Please note that the inventory for this collection was missing in 2015, so the precise contents are not known. Two folders were requested, one dealt with the regional committee, as per the title of the collection; the other folder was from the Sighișoara committee. The folders contain meeting minutes, reports, surveys, and other written material created by the Jewish Democratic Committee for the region of Mureș (or Sighișoara). It is not clear how the region of Mureș differed from the county of Mureș (there is also a collection for the Jewish Democratic Committee for Mureș County). The committee had a wide range of responsibilities, surpassing basic political tasks. The reports and meetings record decisions about secular and religious holidays, the Jewish school, teachers, emigration matters, unresolved events (missing persons) from World War II, religious staff (butcher, teachers), cultural events, and general happenings in community life.
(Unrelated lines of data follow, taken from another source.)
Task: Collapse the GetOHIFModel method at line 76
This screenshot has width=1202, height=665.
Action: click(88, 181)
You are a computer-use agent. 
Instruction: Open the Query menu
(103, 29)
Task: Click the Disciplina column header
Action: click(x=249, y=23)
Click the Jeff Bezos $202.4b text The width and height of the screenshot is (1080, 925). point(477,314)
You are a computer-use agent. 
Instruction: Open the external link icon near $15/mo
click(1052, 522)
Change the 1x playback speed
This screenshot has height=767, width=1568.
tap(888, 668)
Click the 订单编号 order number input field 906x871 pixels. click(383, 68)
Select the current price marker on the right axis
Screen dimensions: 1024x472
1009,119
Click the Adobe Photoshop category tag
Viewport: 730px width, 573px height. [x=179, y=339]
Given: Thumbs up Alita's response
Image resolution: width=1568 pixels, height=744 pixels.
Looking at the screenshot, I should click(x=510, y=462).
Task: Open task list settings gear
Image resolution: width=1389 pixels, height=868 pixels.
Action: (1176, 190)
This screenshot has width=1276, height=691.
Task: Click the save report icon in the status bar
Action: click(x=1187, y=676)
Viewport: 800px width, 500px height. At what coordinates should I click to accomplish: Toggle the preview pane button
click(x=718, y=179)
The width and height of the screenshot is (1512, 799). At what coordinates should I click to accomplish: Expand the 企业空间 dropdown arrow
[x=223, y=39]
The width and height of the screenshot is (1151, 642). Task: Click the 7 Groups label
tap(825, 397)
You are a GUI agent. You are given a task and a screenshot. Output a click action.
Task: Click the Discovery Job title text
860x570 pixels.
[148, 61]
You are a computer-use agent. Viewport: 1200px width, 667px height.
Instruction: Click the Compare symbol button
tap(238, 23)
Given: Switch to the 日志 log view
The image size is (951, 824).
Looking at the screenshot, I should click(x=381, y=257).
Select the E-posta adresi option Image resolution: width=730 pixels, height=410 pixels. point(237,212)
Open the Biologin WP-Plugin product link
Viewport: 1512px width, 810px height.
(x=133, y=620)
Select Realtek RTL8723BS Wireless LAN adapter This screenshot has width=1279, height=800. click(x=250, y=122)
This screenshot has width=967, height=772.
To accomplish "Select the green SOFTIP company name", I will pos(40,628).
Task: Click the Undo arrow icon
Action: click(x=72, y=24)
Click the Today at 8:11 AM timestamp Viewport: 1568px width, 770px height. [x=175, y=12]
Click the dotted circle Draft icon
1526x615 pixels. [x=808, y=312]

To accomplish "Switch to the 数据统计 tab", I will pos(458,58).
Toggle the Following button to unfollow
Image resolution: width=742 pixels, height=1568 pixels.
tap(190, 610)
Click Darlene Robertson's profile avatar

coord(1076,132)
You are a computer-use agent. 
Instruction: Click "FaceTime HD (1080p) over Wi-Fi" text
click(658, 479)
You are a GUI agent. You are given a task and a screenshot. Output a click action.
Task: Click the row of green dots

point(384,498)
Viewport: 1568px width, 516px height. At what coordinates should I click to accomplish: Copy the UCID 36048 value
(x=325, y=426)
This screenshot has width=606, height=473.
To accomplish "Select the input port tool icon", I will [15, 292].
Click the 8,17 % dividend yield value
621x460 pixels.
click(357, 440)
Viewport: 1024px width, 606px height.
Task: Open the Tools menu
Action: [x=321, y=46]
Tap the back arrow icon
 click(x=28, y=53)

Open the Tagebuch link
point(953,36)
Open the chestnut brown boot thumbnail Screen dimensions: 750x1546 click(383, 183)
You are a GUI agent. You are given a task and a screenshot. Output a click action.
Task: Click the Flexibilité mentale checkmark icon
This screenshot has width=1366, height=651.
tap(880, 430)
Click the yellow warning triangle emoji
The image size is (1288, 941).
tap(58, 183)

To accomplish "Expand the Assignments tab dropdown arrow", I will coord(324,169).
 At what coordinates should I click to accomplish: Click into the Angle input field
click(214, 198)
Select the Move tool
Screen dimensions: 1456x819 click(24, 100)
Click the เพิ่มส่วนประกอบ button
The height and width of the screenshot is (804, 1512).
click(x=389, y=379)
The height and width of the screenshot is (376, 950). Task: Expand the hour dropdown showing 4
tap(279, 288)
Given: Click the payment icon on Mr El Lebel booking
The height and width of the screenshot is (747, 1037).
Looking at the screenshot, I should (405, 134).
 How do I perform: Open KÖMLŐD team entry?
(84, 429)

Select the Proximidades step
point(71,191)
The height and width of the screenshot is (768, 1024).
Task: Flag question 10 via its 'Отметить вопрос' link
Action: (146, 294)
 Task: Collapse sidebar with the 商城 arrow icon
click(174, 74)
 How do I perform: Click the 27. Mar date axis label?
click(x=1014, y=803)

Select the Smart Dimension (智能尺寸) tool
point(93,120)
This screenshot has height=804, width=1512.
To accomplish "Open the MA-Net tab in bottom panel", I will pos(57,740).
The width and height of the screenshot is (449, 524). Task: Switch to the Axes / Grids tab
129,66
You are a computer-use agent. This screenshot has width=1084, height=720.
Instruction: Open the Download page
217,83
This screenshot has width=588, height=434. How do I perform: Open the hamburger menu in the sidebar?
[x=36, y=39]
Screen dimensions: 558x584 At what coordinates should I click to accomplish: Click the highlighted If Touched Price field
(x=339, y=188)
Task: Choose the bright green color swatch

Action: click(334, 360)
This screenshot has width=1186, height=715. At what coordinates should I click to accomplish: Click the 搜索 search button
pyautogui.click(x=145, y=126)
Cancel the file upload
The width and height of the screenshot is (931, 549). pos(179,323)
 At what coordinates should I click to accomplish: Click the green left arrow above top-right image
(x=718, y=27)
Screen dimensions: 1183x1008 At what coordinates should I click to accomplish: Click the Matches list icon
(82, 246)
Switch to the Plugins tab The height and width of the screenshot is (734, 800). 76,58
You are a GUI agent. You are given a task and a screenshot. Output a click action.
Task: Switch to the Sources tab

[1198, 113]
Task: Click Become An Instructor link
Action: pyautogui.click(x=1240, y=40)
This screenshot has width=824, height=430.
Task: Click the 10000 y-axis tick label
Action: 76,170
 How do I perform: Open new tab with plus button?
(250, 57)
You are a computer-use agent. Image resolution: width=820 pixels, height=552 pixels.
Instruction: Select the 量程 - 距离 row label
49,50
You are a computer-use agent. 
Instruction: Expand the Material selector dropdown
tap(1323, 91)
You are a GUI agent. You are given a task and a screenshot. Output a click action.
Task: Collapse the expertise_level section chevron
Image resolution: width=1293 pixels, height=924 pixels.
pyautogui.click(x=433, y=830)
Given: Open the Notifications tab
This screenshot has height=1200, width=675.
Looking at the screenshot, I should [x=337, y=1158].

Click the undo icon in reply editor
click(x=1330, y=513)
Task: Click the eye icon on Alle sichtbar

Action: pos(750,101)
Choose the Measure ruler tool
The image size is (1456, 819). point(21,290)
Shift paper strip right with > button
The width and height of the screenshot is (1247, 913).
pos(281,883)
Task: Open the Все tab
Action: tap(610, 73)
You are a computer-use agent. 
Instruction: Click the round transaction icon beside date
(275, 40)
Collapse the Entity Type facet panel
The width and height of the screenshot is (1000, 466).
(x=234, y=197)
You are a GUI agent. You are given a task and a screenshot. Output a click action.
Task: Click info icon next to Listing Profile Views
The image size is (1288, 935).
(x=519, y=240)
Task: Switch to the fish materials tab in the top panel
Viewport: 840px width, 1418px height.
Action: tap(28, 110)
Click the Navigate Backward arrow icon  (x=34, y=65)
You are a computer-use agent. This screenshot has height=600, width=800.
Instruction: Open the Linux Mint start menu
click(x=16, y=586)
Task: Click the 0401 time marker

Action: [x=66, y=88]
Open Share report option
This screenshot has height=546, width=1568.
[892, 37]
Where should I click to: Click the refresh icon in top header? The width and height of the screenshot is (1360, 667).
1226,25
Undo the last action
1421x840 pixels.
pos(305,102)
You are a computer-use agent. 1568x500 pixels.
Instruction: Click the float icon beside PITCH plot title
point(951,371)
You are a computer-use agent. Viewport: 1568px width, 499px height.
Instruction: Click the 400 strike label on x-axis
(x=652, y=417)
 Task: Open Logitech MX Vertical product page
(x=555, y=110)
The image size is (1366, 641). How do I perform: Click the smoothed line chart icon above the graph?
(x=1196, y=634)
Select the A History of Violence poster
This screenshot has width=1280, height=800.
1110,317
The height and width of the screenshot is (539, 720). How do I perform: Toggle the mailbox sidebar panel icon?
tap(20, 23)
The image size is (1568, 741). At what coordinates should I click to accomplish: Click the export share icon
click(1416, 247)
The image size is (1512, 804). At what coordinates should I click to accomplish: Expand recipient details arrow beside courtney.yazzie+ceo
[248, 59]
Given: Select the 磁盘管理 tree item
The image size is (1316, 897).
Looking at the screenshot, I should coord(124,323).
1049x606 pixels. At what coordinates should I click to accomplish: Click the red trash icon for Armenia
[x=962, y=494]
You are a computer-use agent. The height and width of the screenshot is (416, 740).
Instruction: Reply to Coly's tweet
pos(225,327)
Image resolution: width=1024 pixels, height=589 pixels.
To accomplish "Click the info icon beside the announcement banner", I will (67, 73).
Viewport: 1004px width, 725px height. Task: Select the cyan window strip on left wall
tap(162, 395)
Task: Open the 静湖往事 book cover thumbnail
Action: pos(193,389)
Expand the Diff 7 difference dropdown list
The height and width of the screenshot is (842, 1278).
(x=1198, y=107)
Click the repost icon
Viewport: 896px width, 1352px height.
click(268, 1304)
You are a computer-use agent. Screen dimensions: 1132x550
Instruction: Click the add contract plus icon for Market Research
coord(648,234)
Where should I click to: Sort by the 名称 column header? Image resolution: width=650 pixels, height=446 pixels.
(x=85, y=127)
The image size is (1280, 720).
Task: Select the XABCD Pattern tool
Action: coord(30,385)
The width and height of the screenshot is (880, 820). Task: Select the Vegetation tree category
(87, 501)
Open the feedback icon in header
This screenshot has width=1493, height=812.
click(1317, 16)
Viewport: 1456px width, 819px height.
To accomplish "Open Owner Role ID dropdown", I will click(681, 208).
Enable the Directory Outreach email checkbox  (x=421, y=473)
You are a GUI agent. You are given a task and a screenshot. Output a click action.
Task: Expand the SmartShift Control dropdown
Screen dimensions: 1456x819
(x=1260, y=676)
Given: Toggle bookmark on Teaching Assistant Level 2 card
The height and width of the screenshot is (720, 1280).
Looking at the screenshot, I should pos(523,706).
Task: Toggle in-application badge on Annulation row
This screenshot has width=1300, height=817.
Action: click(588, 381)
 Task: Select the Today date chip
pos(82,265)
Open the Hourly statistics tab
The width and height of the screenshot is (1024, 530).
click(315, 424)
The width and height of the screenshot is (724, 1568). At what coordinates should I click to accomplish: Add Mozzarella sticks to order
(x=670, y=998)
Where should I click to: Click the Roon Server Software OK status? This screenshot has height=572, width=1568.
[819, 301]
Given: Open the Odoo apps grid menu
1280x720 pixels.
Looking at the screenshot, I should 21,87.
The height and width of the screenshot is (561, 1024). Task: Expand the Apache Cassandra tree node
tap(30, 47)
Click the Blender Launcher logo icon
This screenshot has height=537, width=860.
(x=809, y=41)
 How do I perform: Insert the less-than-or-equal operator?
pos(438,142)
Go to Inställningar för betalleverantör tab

There are surveys on the community, including data on community numbers, language, occupations, and so forth. There are reports on the surrounding towns and the respective population's receptiveness to communist ideology versus Zionism. There may also be speeches made by the leadership on holidays or for other gatherings. The collection may be of interest to those studying Jewish life in the immediate post-war period and especially those looking at questions of identity, Zionism, and Jewish roles in early communist Romania.